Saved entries
***
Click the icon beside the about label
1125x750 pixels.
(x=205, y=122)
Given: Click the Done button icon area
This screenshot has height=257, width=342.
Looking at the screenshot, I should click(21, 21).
***
[Work to be completed]
Copy out the full set of entries without altering anything.

[Solution to this problem]
Click the icon beside the about label
1125x750 pixels.
(x=205, y=122)
Given: Click the Done button icon area
This screenshot has height=257, width=342.
Looking at the screenshot, I should click(21, 21).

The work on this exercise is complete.